If someone is knowingly publishing false rumors, fine – out them.  Like if they were spreading M&A rumors that weren’t true to juice the stock.  But if someone wants to express opinions, analysis, and facts that they have every reason to believe are true but don’t want to be in the spotlight…what’s wrong with that?  The only people who can be in the spotlight are people whose names are on the door.  And there are plenty of people either running big money (some up to $1 billion) under someone else’s umbrella or doing tons of the heavy lifting on ideas whose hands are tied when it comes to going to the press.  This outing is going to totally stifle the flow of ideas and information, which had become so much more robust in the age of Web 2.0…

 

…[Publicly sharing one’s views] is a complete non-starter for 99% of the people in this business who don’t have their name on the door.  You cannot use your name or you will lose your job.  Period.  So should only the billionaires get a voice?  Half the reason that ValueInvestorsClub is so much higher quality than SumZero is because you can be anonymous on VIC but not SZ.  There are plenty of people with massive amounts of relevant information running money under someone else’s umbrella with strict rules.

I agree that Skeptic21sounded like a giant obnoxious a**hole but I have read large amounts of outstanding commentary that is anonymously generated and I fear it is going to go away now.  Some of the best info I’ve gotten on certain stocks was from anonymous bloggers.
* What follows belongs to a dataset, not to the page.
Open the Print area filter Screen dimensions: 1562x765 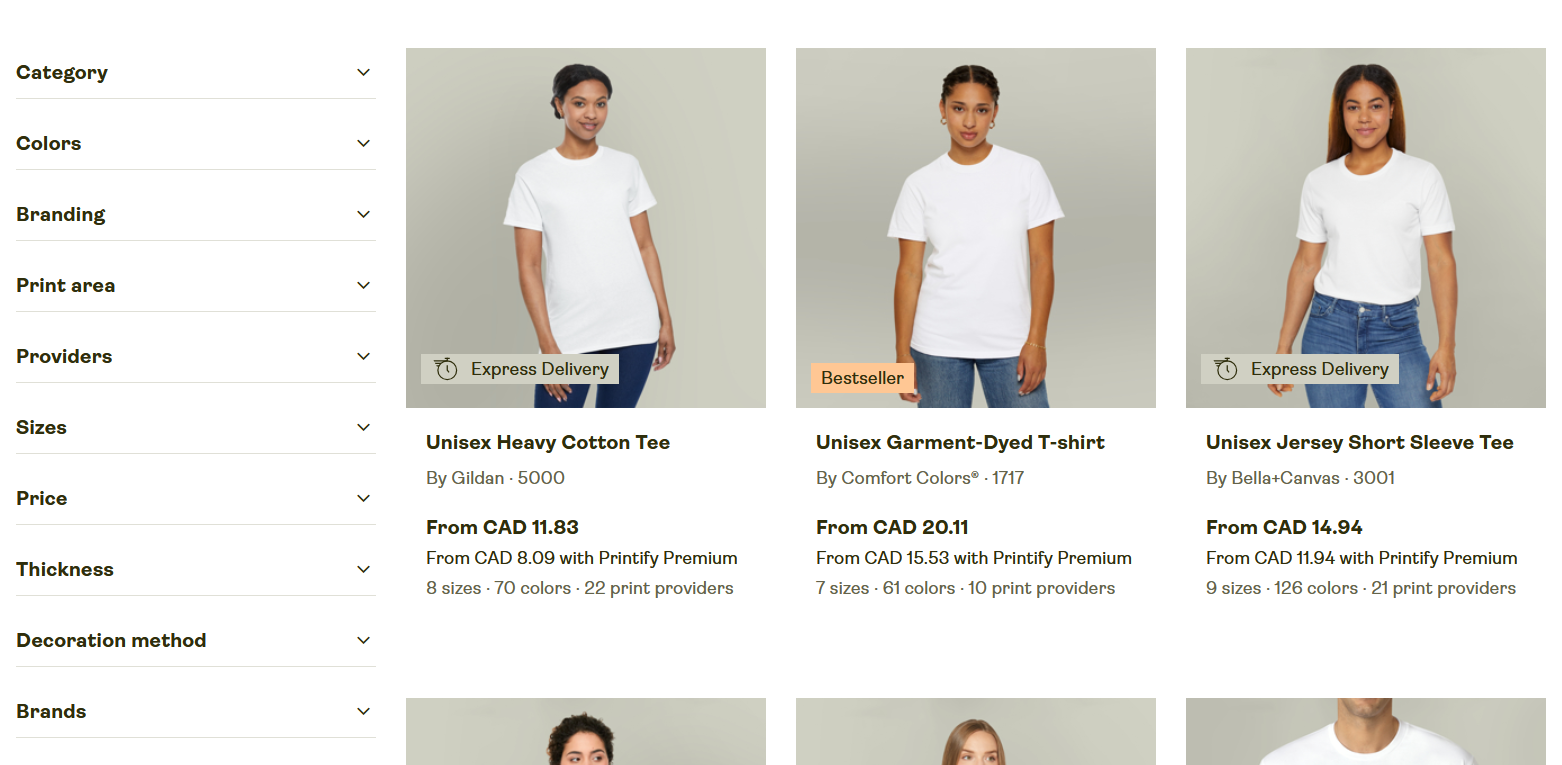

I agree entirely. So why do I still support outing Chin and Gardner? Because they went way beyond publishing their own opinions and, it seems clear, on multiple occasions were getting info directly from Herbalife, making them, effectively, mouthpieces for the company (and, of course, neither they nor the company disclosed this; if the company was, in fact, leaking important information to anonymous bloggers, that’s the much bigger story here).

 

My comment about “gutless weasels” wasn’t directed at all people who post anonymously but rather just at people who “sling mud while hiding behind the cloak of anonymity.” Having been occasionally subjected to vicious blog/message board attacks myself, I don’t have a lot of patience for this. If you want to say stuff like that, say it to my face.

 

As for Celarier, I’ve read criticism that she’s just a mouthpiece for Ackman. She has indeed used him as a source and quoted him, and her articles generally support his critical take on Herbalife. But so what if she thinks Ackman is correct? She doesn’t hide her connection to him or her viewpoint. I think her reporting has been accurate and courageous – she’s one of the very few journalists who’s actually done a lot of work on the merits of Ackman’s case against the company (vs. the vast majority of journalists who just mindlessly report on the Ackman-Icahn war, etc.). Celarier reminds me of Christine Richard, the Bloomberg reporter (and, later, author of Confidence Game: How Hedge Fund Manager Bill Ackman Called Wall Street’s Bluff, about whom many similar things were said as she covered Ackman favorably during the 5+ year MBIA saga. Needless to say, she and Ackman were both vindicated – and history will repeat itself here, mark my words.

 

I think once you do the work on HLF, it becomes blindingly obvious that the company is areally bad actor in many, many ways, so the investment case, long or short, really just boils down to what the regulators might do. My general view is that regulators, having been shamed by their ineptness leading up to (and enabling) the financial crisis, are now getting a spine, so I have a Revenge of the Regulators theme across maybe 20% of my short book in stocks such as K-12, Questcor, World Acceptance, Lumber Liquidators, Neustar, Chemed, Lifelock and, of course, Herbalife.